United States District Court, Western District of New York
January 10, 2002
LAUREL MULLIN, PLAINTIFF VS. ROCHESTER MANPOWER, INC.; MANPOWER, INC.; AND MARYANN DEE, DEFENDANTS
The opinion of the court was delivered by: Charles J. Siragusa, United States District Judge.
DICISION AND ORDER
Plaintiff filed a complaint on June 7, 2000, seeking injunctive
relief, a declaratory judgment, and money damages under the Family and
Medical Leave Act, the Pregnancy Discrimination Act, Title VII of the
Civil Rights Act of 1964, as amended, and the Human Rights Law of the
State of New York. Defendants responded on June 27, 2000, with a notice
of motion seeking a dismissal under Rule 12(b)(6) of the Federal Rules of
Civil Procedure. Plaintiff responded on August 21, 2000, by filing a
notice of cross-motion seeking an amendment of her complaint and an order
denying defendants' motion seeking dismissal of plaintiff's third,
fourth, and fifth causes of action. For the reasons stated below, the
Court denies defendants' motion to dismiss and grants plaintiff's motion
Amendment of Plaintiff's Complaint
The Federal Rules of Civil Procedure state that leave to amend "shall
be freely given when justice so requires." FED. R. CIV. P. 15(a). The
gist of plaintiff's argument on the amendment of her complaint is that
although original complaint sufficiently meets the pleading requirements
under the various Acts, amendment should be permitted at this early stage
of the action "so that there will be no doubt as to the facts underlying
her claim against Defendants based upon a denial of her right to take
leave pursuant to the Family and Medical Leave Act." Pappas aff. at
Plaintiff further provides proof of the sequence of events following
the filing of the her complaint on June 7, 2000. On June 12, 2000, the
complaint was served on defendants, Rochester Manpower, Inc. and Maryann
Dee. On June 14, 2000, the complaint was served on defendant Manpower,
Inc. On June 27, 2000, defendants filed their answer and their motion to
dismiss. On July 12, 2000, plaintiff's attorney sent a letter and
proposed amended complaint to defendants' counsel requesting that the
defendants consent to allow plaintiff to amend her complaint. Pappas
aff. at ¶¶ 4-9. Defendants' counsel responded in a letter dated July
14, 2000, in which
counsel stated, "I am not inclined to voluntarily
accept service [of the amended complaint] since we believe that our
motion for partial dismissal is warranted even in light of the proposed
amendment." Matthew J. Fusco letter to Lawrence E. Pappas (July 14, 2000)
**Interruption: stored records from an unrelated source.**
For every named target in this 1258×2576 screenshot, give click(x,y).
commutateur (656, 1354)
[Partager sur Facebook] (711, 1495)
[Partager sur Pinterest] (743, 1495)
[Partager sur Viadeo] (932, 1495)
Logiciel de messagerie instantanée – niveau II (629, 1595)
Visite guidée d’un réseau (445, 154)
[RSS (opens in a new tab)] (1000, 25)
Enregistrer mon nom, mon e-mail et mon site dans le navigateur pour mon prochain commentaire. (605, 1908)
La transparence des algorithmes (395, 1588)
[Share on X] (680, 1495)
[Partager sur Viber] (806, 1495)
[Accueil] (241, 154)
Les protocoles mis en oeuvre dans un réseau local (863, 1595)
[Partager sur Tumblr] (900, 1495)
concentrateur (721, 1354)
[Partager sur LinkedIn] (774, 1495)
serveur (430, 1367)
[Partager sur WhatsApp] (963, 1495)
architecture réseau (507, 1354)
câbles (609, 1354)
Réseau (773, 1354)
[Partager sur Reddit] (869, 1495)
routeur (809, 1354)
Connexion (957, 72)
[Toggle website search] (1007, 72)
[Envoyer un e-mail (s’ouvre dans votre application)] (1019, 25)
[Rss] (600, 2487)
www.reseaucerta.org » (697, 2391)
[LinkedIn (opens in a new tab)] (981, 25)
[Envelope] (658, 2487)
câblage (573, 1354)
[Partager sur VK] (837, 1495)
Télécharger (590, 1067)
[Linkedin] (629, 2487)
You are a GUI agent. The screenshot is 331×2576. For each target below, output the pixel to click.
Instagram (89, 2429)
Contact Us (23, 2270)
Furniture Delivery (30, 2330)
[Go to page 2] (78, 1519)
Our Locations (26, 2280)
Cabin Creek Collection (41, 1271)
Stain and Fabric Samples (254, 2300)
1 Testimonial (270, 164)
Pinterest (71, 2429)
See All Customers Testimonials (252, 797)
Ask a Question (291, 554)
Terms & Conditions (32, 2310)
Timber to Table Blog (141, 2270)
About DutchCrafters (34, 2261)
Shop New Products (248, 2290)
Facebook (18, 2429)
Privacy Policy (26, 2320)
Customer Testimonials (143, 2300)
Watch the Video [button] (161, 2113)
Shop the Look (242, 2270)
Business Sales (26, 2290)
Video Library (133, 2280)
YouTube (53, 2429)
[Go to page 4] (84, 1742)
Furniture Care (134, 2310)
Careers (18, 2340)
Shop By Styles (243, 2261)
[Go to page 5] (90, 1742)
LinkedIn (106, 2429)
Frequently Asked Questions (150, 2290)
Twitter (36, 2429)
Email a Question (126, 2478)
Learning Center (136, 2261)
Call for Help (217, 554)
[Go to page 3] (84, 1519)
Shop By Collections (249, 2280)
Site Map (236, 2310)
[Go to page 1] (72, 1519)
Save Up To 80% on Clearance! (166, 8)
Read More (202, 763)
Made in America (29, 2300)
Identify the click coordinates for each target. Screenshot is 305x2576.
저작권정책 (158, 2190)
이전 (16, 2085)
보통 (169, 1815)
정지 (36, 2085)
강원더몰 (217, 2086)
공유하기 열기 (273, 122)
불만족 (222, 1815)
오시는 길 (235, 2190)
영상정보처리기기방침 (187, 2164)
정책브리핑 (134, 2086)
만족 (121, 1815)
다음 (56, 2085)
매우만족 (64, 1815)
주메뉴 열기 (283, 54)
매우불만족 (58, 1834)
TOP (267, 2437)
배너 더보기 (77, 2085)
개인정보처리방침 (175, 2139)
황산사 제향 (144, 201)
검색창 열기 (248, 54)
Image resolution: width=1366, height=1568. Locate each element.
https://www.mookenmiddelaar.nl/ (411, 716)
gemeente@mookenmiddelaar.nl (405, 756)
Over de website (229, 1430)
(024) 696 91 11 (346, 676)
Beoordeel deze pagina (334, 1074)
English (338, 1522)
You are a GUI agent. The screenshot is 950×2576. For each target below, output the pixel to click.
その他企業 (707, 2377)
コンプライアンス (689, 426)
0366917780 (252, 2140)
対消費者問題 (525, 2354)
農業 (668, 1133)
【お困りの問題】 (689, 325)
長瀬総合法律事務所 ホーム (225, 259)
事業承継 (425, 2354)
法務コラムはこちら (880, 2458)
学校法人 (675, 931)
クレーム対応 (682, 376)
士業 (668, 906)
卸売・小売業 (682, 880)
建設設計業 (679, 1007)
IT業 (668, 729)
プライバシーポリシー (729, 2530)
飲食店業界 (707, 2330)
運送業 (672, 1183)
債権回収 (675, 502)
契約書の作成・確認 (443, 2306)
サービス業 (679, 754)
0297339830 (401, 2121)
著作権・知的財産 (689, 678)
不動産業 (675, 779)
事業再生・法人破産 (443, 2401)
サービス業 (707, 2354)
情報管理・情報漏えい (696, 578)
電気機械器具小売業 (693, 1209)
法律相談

attached as Exhibit F to plaintiff's exhibits. In the same letter,
defendants' counsel also expressed confusion, "by the new allegations in
light of our conversation wherein you represented your client never asked
for leave in connection with the second pregnancy." Id. Defendants'
counsel's letter does not indicate an objection to the amendment based
upon delay, undue prejudice, or expense.
The Court may deny leave to amend in the face of, "undue delay, bad
faith, or dilatory motive on the part of the movant, repeated failure to
cure deficiencies by amendments previously allowed, undue prejudice to
the opposing party by virtue of allowance of the amendment, [or] futility
of the amendment . . . ." Fomin v. Davis, 371 U.S. 178, 182 (1962); see
also, United States v. Continental Illinois National Bank and Trust
Company, 889 F.2d 1248, 154 (2d Cir. 1989). After reviewing counsels'
arguments for and against amendment, the Court finds that the interests
of justice require that the motion to amend be granted.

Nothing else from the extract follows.